While simple, this gives you an interpretable, production-friendly metric that appears directly in Langfuse traces.
Hallucination Risk Estimation
Hallucination risk is implemented in evaluate_hallucination_risk() and estimates how much of the answer is unsupported by the retrieved documents.
@observe(name="evaluate_hallucination")
def evaluate_hallucination_risk(retrieved_docs: List[Dict], answer: str) -> float:
all_doc_words = set()
for doc in retrieved_docs:
all_doc_words |= set(doc["content"].lower().split())
answer_words = set(answer.lower().split())
grounding_ratio = len(answer_words & all_doc_words) / max(len(answer_words), 1)
hallucination_risk = 1.0 - grounding_ratio
Interpretation:
- If every important token in the answer appears in the retrieved context, the hallucination risk is low.
- If the answer relies heavily on tokens not present in any source document, the hallucination risk is high.
Langfuse logs this as:
langfuse_context.score_current_observation(
name="hallucination_risk",
value=hallucination_risk,
comment="Ungrounded token ratio"
)
This trace node helps you immediately visualize how close an answer is to going “off the rails.”
Overall Quality Metric
Your master scoring function evaluate_rag_output() combines the 2 metrics:
overall_quality = (relevancy_score + (1.0 - hallucination_risk)) / 2.0
This means:
- high relevancy and low hallucination risk indicate high quality
- low relevancy and high hallucination risk indicate low quality
config.yaml defines the minimum acceptable score:
evaluation: min_quality_score: 0.6
Then:
passed = overall_quality >= min_quality
This allows your downstream systems to treat RAG evaluation like a gatekeeper:
passed=True: show the answer to the user, store it, or send it downstreampassed=False: trigger fallback mode, self-reflection, or agentic repair workflows
All 3 metrics (relevancy, hallucination_risk, and overall_quality) are scored and attached to the current Langfuse span.

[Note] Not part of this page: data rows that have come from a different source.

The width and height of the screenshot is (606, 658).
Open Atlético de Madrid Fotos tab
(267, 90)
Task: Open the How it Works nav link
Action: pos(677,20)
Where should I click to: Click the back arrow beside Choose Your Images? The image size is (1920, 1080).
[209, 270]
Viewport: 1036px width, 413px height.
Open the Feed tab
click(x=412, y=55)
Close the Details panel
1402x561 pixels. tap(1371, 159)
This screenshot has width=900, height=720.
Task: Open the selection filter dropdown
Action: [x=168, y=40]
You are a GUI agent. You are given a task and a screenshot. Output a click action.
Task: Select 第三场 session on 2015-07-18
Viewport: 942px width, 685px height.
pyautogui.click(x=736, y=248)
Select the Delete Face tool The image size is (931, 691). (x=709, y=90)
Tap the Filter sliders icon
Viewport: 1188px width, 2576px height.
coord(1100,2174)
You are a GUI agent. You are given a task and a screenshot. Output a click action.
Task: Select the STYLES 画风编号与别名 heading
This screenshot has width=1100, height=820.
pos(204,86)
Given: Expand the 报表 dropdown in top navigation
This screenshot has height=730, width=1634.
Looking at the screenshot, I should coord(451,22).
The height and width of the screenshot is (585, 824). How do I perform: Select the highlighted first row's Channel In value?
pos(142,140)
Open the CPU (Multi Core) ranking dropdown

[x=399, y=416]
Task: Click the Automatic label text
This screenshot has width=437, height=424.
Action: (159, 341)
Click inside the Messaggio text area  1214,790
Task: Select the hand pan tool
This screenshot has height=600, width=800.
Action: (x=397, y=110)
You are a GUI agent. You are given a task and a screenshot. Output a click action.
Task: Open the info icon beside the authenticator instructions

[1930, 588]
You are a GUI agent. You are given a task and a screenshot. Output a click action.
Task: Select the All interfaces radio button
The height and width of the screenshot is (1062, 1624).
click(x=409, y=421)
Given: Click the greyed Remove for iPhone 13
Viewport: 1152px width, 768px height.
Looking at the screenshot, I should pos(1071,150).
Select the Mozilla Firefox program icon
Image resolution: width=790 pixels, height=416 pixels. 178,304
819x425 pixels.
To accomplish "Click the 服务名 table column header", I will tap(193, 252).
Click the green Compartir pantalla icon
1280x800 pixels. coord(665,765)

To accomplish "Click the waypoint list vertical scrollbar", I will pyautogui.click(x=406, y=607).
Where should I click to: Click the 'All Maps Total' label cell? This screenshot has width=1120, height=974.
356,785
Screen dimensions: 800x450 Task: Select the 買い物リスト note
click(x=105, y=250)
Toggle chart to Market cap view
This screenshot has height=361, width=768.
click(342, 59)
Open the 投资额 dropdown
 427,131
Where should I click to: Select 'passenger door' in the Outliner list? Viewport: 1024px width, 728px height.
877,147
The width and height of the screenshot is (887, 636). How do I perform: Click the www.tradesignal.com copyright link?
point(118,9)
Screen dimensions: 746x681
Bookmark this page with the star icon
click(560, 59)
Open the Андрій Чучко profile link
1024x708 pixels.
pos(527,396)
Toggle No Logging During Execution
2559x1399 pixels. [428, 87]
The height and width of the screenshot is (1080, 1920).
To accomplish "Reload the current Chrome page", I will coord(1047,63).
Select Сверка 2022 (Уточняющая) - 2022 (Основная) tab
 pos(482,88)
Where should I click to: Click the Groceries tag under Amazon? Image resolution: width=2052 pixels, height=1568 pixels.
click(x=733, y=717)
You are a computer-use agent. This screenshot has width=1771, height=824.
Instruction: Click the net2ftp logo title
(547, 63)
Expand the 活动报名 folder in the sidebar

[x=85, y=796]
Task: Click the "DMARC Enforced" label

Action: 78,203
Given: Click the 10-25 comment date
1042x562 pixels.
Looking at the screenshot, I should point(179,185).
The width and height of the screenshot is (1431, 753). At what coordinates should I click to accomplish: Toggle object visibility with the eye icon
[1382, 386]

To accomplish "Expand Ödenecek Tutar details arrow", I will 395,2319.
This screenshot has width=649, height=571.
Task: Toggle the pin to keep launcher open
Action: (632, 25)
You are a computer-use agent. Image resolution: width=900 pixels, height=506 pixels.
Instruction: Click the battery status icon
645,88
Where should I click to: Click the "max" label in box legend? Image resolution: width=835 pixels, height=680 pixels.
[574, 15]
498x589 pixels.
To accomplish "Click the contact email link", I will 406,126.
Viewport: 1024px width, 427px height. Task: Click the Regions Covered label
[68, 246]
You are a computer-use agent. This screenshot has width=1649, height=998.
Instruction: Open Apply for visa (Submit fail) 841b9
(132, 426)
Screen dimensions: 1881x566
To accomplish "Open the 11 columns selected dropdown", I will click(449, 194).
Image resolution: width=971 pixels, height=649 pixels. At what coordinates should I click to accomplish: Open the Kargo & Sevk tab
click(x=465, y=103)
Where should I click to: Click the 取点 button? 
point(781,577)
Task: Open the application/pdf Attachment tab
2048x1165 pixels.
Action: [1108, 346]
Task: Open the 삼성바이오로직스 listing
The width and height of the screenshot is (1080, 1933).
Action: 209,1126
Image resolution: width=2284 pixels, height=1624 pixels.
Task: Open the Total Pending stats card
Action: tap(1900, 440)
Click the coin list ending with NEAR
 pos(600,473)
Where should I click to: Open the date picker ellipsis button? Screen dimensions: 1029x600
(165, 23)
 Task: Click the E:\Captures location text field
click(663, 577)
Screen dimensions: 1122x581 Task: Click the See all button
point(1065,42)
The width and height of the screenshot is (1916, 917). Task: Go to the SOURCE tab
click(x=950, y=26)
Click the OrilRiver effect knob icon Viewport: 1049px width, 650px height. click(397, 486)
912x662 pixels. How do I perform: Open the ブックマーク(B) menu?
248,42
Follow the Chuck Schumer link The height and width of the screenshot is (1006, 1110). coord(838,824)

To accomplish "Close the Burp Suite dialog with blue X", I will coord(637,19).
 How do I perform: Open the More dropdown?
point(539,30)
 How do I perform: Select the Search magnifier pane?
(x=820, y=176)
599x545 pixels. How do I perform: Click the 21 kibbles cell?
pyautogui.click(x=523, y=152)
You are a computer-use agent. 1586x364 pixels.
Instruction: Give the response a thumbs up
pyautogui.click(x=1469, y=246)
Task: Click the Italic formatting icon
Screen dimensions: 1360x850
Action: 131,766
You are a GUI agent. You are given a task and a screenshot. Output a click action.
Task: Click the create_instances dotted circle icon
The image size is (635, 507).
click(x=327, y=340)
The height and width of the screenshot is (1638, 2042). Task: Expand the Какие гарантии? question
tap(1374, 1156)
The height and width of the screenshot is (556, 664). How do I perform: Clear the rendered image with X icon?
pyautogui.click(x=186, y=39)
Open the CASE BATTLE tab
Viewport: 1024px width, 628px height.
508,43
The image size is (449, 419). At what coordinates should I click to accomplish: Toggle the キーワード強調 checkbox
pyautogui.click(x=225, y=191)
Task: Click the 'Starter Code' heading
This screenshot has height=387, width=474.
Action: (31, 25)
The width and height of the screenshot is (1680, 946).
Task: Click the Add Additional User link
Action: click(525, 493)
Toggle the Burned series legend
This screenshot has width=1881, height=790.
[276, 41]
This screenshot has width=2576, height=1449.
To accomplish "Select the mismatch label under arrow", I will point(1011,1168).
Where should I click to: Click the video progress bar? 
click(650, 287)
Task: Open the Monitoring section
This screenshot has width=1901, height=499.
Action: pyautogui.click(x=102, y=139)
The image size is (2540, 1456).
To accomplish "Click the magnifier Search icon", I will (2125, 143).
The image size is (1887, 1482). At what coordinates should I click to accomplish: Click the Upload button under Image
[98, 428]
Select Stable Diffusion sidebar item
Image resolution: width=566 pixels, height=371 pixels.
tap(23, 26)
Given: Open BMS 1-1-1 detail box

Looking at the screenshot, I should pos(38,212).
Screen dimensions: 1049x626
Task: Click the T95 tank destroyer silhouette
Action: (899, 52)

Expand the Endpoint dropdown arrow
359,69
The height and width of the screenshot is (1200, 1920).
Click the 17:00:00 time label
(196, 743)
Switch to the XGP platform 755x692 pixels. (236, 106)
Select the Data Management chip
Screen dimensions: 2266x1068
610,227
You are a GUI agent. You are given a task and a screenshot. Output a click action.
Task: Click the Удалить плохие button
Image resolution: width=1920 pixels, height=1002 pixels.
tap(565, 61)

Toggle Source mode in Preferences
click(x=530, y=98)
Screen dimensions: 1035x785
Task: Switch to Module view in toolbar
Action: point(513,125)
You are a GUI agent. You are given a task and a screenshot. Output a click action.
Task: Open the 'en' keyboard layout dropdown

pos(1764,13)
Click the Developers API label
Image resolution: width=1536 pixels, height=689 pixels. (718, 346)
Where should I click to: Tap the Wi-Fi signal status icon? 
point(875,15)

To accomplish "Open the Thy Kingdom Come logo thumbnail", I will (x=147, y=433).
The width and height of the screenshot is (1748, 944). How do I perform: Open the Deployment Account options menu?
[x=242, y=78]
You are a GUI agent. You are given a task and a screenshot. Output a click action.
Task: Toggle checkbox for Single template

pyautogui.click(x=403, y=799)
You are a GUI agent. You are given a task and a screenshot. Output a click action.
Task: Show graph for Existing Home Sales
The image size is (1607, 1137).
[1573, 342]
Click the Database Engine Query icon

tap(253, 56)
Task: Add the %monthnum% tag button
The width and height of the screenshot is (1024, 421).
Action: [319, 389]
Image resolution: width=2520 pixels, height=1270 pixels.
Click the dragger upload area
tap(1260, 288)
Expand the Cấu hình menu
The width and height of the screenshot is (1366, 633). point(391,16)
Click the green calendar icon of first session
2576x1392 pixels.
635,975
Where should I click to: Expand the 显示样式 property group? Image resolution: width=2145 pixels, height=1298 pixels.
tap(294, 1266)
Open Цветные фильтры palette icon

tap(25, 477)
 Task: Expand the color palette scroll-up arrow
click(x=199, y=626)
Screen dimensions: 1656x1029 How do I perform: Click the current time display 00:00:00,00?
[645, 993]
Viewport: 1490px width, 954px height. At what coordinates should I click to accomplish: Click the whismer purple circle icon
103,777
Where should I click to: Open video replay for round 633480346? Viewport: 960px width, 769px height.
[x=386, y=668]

How Langfuse Displays Evaluation and Scoring Nodes
The evaluation subsystem produces one of the most informative trace segments in Langfuse. A typical structure:
rag_pipeline
├── retrieve_documents
├── llm_completion
└── evaluate_rag_output
├── relevancy (score)
├── hallucination_risk (score)
├── overall_quality (score)
Each node includes:
Inputs
- user query
- document count
- answer length
Outputs
- numeric scores
- pass-or-fail status
- evaluation metadata
Visual Benefits Inside Langfuse
- Color-coded score nodes help you spot failing RAG runs instantly.
- Timeline alignment shows you evaluation overhead and where bottlenecks appear.
- Nested spans reveal exactly which part of the pipeline caused a failure.
- JSON detail view allows exporting evaluation metrics for dashboards or analytics.
With these evaluation spans, your Langfuse trace evolves from a simple log viewer into a quality monitoring dashboard for your RAG system.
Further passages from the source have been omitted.